Really, it’s not even about Trump for me, either. I don’t really see how a DeSantis or a Ramaswamy presidency would amount to anything either. What can they possibly accomplish, except four years of utterly futile attempts at action that are completely #Resisted by the permanent bureaucracy? Giving “orders” to “subordinates” that prove as efficacious as Knut the Great’s famous command to the tides?

I hear about how the president can do this or that, according to some words on paper, and I ask “but can he, really?” Mere words on paper have no power themselves, and near as I can tell, the people in DC haven’t really cared about them for most of a century now, nor is there any real mechanism for enforcing them.

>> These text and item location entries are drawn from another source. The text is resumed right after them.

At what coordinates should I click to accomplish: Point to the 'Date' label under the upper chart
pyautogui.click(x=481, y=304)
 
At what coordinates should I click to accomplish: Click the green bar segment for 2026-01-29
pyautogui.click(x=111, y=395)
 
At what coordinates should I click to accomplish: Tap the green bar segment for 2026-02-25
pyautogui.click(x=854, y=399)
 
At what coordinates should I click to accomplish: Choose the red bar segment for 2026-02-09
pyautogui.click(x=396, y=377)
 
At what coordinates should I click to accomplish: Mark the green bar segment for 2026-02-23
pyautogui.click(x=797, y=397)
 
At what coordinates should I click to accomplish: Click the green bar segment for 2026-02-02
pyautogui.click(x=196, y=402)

If I, a random nobody, come into your workplace and announce that you’re fired, of course you still have your job. Security will still let you in when you show up each day, you can still log in and out of whatever, your coworkers will treat you the same, and you’ll still keep getting paid. Now, suppose your boss announces that you’re fired… but everyone else there treats that the same as the first case? You still show up, you still do the work, you still get paid. Are you really fired, then?

First, there are reports that certain Republican orgs have been doing the work to assemble a large list of mid level staffers to install in the federal government for the next president. See NYT article. https://archive.ph/0uVQq

This should have existed in 2016, but clearly that was not the case.

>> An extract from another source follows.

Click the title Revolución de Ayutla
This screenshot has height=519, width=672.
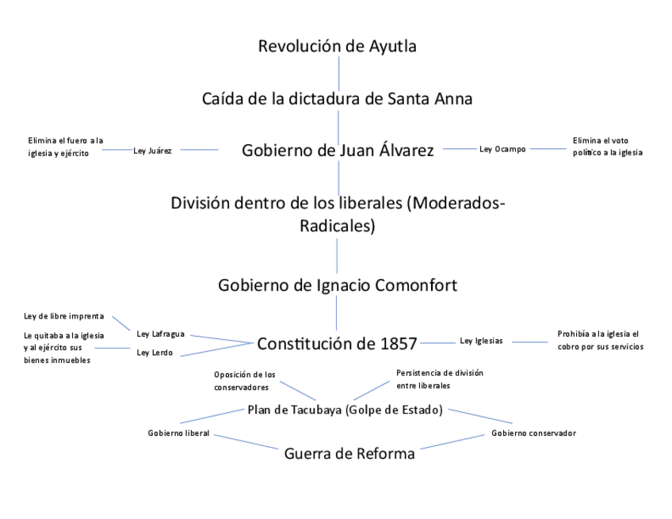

Second, trump has an EO ready to go to reclass a huge percentage of federal enployees as contractors, making them much easier to fire. https://www.govexec.com/workforce/2022/07/trump-reelected-aides-plan-purge-civil-service/374842/

Third, a trump term would distract my political enemies and forestall whatever terrible agenda they are planning to implement. The dystopian liberal democratic order is coming for all of us in the west no matter what at this point. I’ll take four more years of wailing and grinding of teeth from the establishment as a nice sideshow in the meantime.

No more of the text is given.